## [Directions]
The answer is to be the full listing, unchanged in every line.

## [Supplied material]
== Segment start ==
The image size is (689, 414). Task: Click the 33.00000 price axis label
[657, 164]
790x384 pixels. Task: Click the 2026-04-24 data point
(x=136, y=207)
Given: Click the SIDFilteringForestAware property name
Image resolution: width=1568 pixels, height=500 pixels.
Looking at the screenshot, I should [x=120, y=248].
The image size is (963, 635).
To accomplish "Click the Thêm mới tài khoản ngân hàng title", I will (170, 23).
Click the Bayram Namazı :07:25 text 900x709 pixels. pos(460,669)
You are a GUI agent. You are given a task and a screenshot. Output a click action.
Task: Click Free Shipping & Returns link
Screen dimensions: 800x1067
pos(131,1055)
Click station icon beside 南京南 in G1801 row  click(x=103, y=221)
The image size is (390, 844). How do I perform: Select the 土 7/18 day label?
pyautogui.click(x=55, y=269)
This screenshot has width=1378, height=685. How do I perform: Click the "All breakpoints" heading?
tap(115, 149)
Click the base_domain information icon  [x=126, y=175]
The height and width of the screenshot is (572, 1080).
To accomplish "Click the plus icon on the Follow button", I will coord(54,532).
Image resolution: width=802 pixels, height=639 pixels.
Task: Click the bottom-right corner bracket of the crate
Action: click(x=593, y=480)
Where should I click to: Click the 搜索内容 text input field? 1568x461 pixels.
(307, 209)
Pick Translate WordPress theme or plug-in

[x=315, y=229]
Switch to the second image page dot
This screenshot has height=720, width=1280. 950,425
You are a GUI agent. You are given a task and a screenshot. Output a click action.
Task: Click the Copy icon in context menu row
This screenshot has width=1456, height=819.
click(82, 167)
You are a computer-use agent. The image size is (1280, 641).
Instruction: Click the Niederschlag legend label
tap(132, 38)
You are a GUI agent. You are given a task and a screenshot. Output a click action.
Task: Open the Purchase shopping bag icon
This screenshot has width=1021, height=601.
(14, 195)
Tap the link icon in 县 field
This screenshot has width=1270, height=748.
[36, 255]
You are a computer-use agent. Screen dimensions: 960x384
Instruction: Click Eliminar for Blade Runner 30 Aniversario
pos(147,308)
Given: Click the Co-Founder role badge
== Segment end ==
## [Solution to the exercise]
The image size is (689, 414). Task: Click the 33.00000 price axis label
[657, 164]
790x384 pixels. Task: Click the 2026-04-24 data point
(x=136, y=207)
Given: Click the SIDFilteringForestAware property name
Image resolution: width=1568 pixels, height=500 pixels.
Looking at the screenshot, I should [x=120, y=248].
The image size is (963, 635).
To accomplish "Click the Thêm mới tài khoản ngân hàng title", I will (170, 23).
Click the Bayram Namazı :07:25 text 900x709 pixels. pos(460,669)
You are a GUI agent. You are given a task and a screenshot. Output a click action.
Task: Click Free Shipping & Returns link
Screen dimensions: 800x1067
pos(131,1055)
Click station icon beside 南京南 in G1801 row  click(x=103, y=221)
The image size is (390, 844). How do I perform: Select the 土 7/18 day label?
pyautogui.click(x=55, y=269)
This screenshot has width=1378, height=685. How do I perform: Click the "All breakpoints" heading?
tap(115, 149)
Click the base_domain information icon  [x=126, y=175]
The height and width of the screenshot is (572, 1080).
To accomplish "Click the plus icon on the Follow button", I will coord(54,532).
Image resolution: width=802 pixels, height=639 pixels.
Task: Click the bottom-right corner bracket of the crate
Action: click(x=593, y=480)
Where should I click to: Click the 搜索内容 text input field? 1568x461 pixels.
(307, 209)
Pick Translate WordPress theme or plug-in

[x=315, y=229]
Switch to the second image page dot
This screenshot has height=720, width=1280. 950,425
You are a GUI agent. You are given a task and a screenshot. Output a click action.
Task: Click the Copy icon in context menu row
This screenshot has width=1456, height=819.
click(82, 167)
You are a computer-use agent. The image size is (1280, 641).
Instruction: Click the Niederschlag legend label
tap(132, 38)
You are a GUI agent. You are given a task and a screenshot. Output a click action.
Task: Open the Purchase shopping bag icon
This screenshot has width=1021, height=601.
(14, 195)
Tap the link icon in 县 field
This screenshot has width=1270, height=748.
[36, 255]
You are a computer-use agent. Screen dimensions: 960x384
Instruction: Click Eliminar for Blade Runner 30 Aniversario
pos(147,308)
Given: Click the Co-Founder role badge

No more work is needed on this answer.